§ **What the task requires**:
An exact transcription of the lines from the one holding "Instruction: Open the Automatic Zoom dropdown" to the end of the entries below, and nothing more, is the required answer. Please omit the pictures.

(Stored data entries)
Segment Open

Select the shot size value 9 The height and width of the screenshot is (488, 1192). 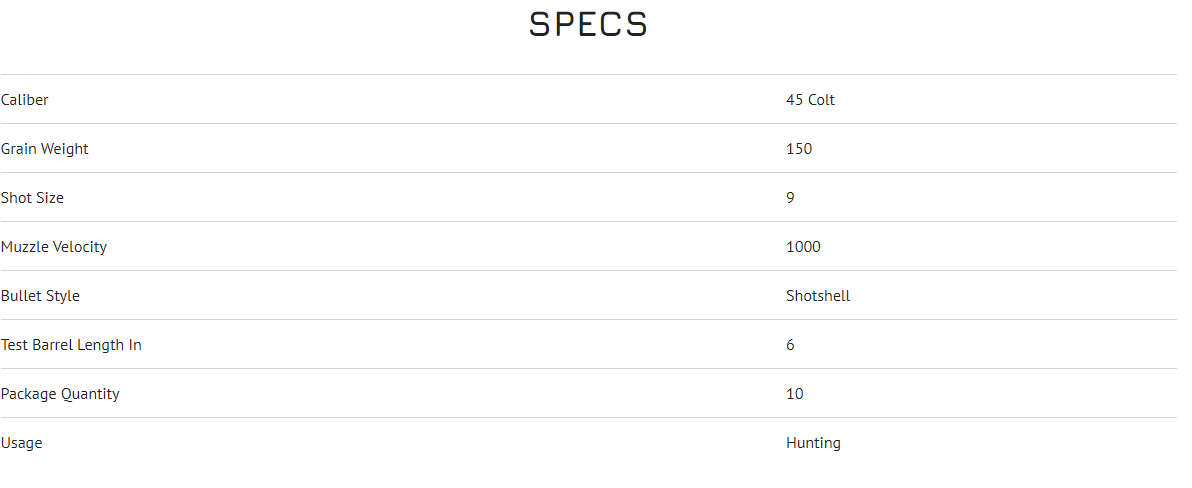pos(790,198)
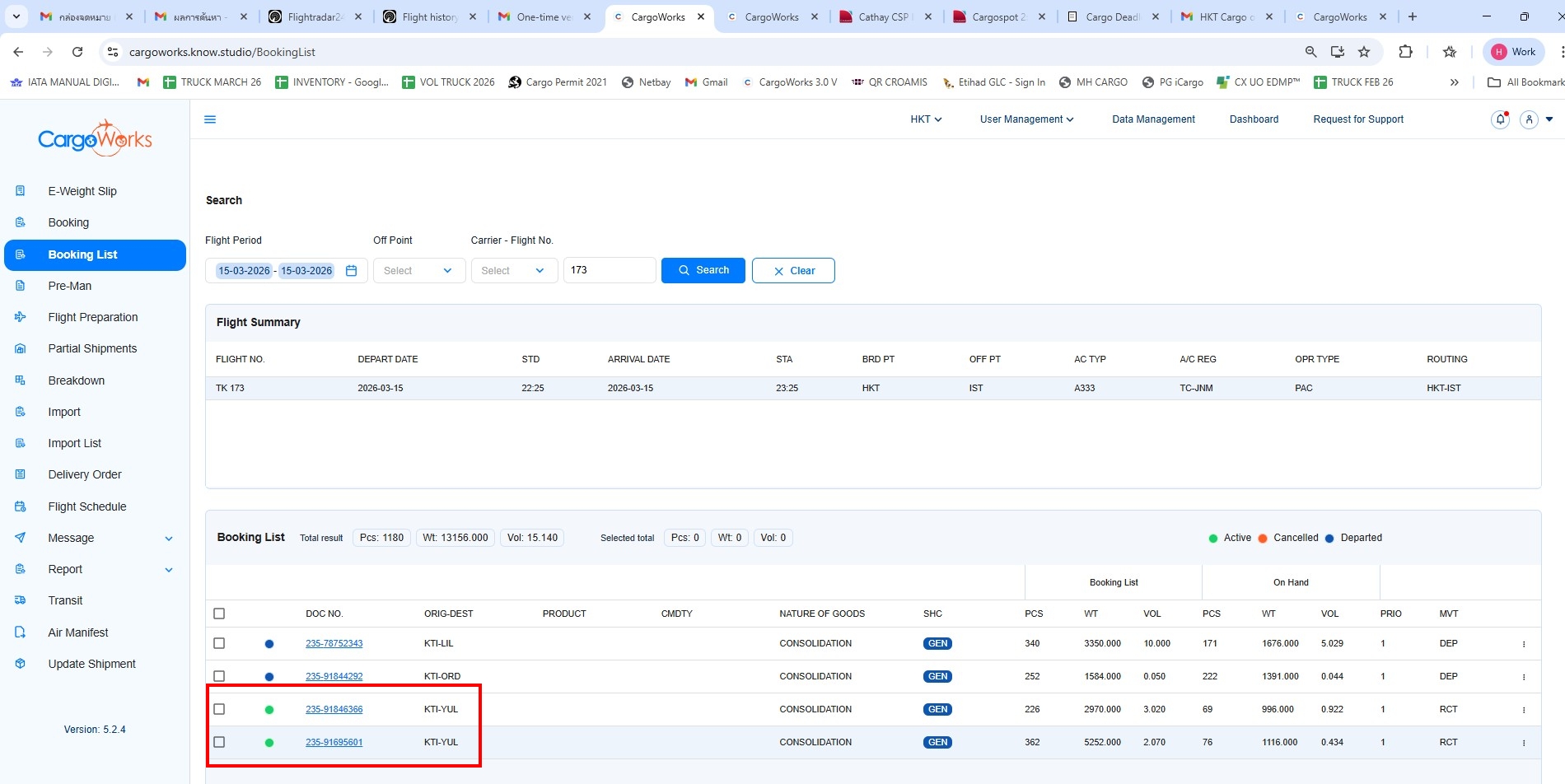1565x784 pixels.
Task: Open E-Weight Slip from the sidebar
Action: coord(82,191)
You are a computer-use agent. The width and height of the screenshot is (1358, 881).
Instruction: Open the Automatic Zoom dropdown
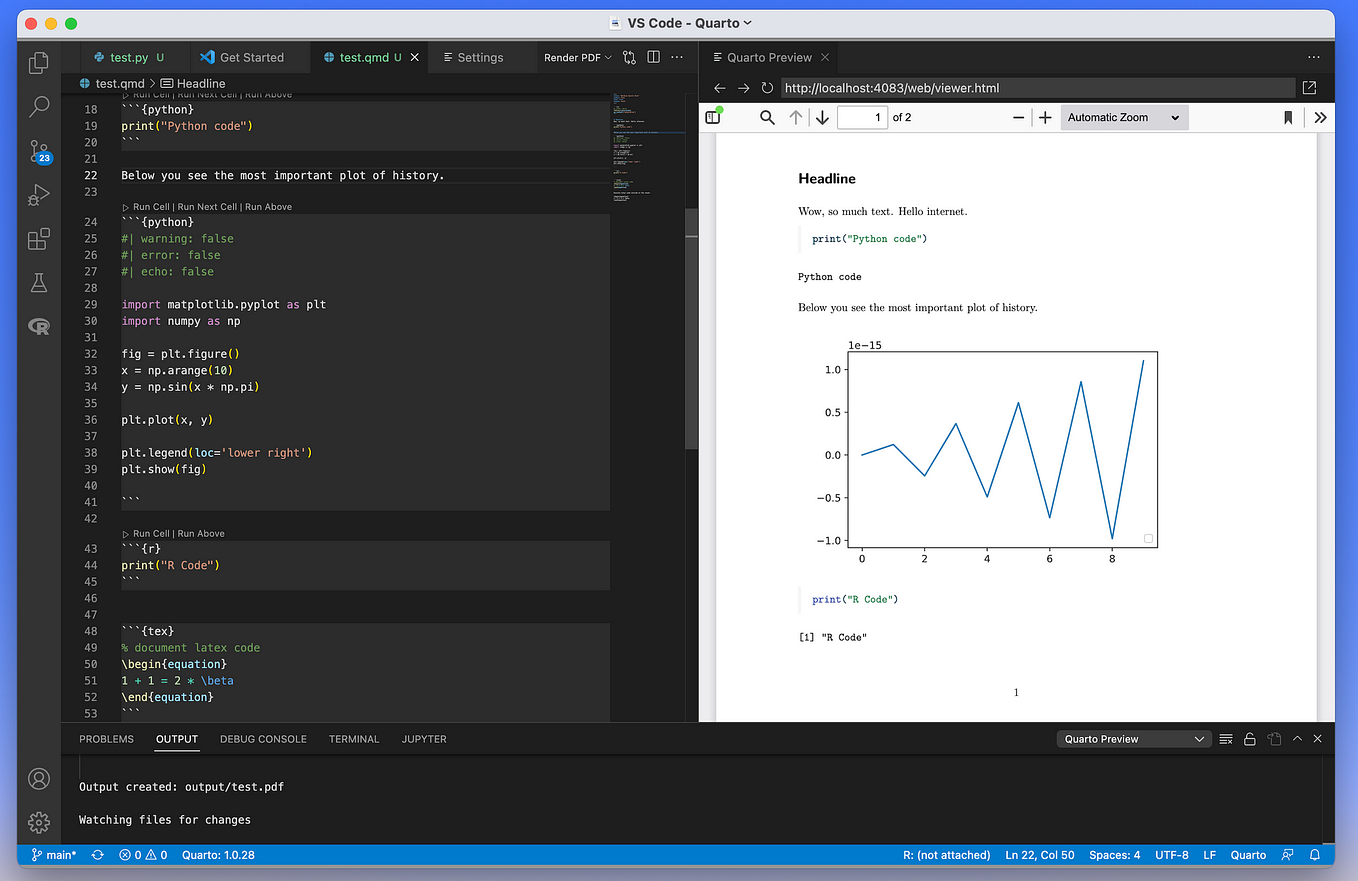1123,117
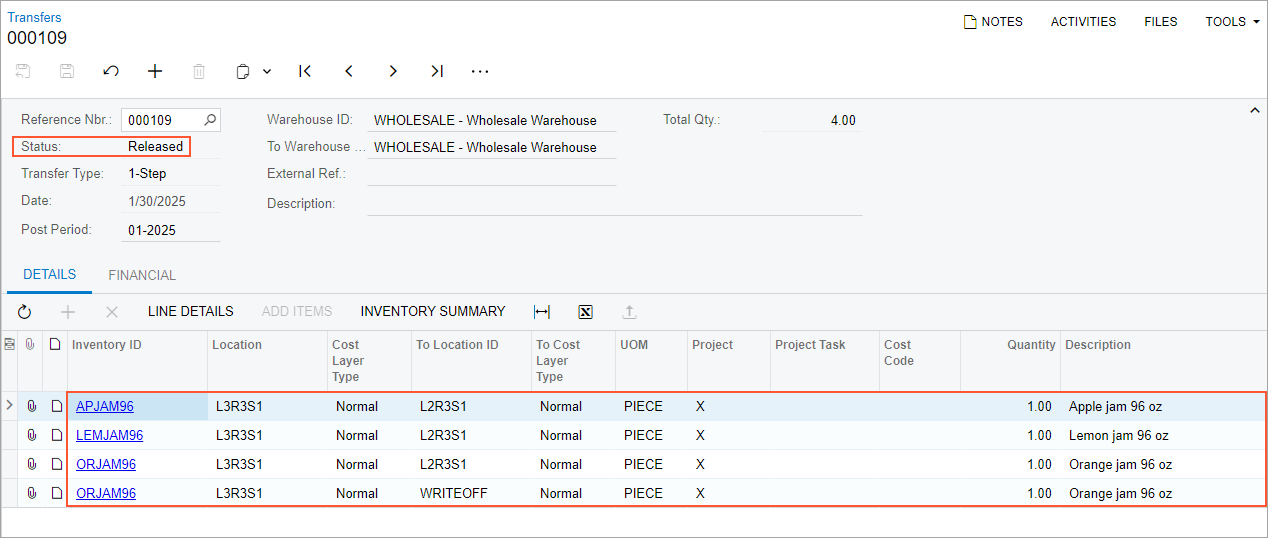Collapse the summary form area
Viewport: 1268px width, 538px height.
(1255, 111)
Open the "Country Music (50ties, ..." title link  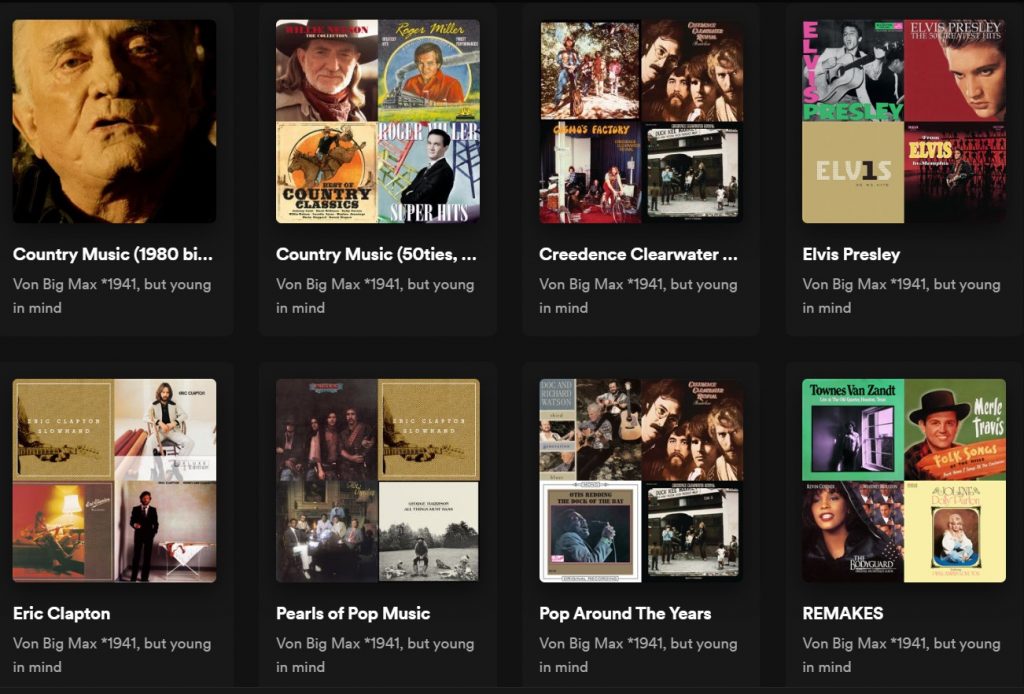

Segment Closed

§ **Exercise answer**:
Instruction: Open the Automatic Zoom dropdown
1123,117
Collapse the summary form area
Viewport: 1268px width, 538px height.
(1255, 111)
Open the "Country Music (50ties, ..." title link  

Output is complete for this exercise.